* _Instructions to follow_
Rewrite the listing from the line with "Click the checkmark knob on Bookings toggle" to the line with "I will coord(54,24).", requests included, adding 43 to every coordinate in the answers. Give only those lines.

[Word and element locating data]
** Start **
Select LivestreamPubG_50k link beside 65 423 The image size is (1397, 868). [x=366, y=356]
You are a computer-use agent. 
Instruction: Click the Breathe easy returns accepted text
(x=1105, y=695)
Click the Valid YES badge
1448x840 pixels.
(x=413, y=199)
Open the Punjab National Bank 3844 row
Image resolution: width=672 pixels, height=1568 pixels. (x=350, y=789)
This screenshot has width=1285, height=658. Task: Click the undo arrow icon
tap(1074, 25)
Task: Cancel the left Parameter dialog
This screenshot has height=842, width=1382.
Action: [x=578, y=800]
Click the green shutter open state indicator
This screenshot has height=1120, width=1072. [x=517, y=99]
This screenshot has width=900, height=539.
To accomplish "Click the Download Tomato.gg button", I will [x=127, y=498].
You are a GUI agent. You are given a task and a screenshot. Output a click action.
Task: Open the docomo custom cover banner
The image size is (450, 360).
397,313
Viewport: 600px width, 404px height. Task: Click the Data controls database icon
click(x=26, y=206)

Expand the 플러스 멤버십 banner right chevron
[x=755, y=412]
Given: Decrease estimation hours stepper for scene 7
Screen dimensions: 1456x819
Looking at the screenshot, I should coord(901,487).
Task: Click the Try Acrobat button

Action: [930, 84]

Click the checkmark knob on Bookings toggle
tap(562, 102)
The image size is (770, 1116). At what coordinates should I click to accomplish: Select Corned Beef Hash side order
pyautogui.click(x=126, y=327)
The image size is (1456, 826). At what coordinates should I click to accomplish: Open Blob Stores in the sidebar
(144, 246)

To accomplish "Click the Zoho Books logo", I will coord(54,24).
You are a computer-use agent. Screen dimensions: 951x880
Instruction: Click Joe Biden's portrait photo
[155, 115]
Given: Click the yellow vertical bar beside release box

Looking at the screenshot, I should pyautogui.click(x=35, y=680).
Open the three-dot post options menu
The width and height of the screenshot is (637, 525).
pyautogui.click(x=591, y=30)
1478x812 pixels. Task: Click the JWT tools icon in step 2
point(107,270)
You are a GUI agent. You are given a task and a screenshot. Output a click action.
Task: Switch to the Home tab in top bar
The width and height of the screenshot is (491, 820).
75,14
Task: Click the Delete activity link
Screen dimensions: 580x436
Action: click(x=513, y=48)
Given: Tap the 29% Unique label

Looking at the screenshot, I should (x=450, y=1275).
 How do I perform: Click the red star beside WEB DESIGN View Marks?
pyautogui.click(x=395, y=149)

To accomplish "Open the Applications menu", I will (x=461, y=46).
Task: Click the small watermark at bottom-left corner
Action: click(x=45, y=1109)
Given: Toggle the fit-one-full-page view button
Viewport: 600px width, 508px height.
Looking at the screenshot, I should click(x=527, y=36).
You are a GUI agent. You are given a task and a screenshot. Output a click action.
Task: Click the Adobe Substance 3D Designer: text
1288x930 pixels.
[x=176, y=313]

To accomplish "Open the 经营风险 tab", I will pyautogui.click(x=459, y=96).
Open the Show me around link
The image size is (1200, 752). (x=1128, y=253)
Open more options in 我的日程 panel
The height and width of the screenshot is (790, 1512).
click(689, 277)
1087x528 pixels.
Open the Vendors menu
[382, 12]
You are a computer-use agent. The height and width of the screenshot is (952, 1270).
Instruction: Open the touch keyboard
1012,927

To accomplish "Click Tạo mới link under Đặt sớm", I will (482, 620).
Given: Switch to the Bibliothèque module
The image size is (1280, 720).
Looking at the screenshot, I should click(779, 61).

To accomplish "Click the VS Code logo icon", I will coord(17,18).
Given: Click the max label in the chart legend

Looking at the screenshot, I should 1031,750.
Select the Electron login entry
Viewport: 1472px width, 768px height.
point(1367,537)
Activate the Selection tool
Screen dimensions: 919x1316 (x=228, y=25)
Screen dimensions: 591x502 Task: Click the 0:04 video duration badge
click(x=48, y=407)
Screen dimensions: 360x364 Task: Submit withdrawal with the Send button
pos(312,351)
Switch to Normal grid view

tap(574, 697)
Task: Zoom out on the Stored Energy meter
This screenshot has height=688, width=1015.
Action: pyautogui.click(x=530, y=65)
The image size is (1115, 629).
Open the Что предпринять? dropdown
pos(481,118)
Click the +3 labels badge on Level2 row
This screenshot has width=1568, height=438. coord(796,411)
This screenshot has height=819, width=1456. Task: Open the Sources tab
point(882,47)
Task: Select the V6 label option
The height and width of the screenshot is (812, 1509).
** End **
* _Solution_
Click the checkmark knob on Bookings toggle
tap(605, 145)
The image size is (770, 1116). At what coordinates should I click to accomplish: Select Corned Beef Hash side order
pyautogui.click(x=169, y=370)
The image size is (1456, 826). At what coordinates should I click to accomplish: Open Blob Stores in the sidebar
(187, 289)

To accomplish "Click the Zoho Books logo", I will coord(97,67).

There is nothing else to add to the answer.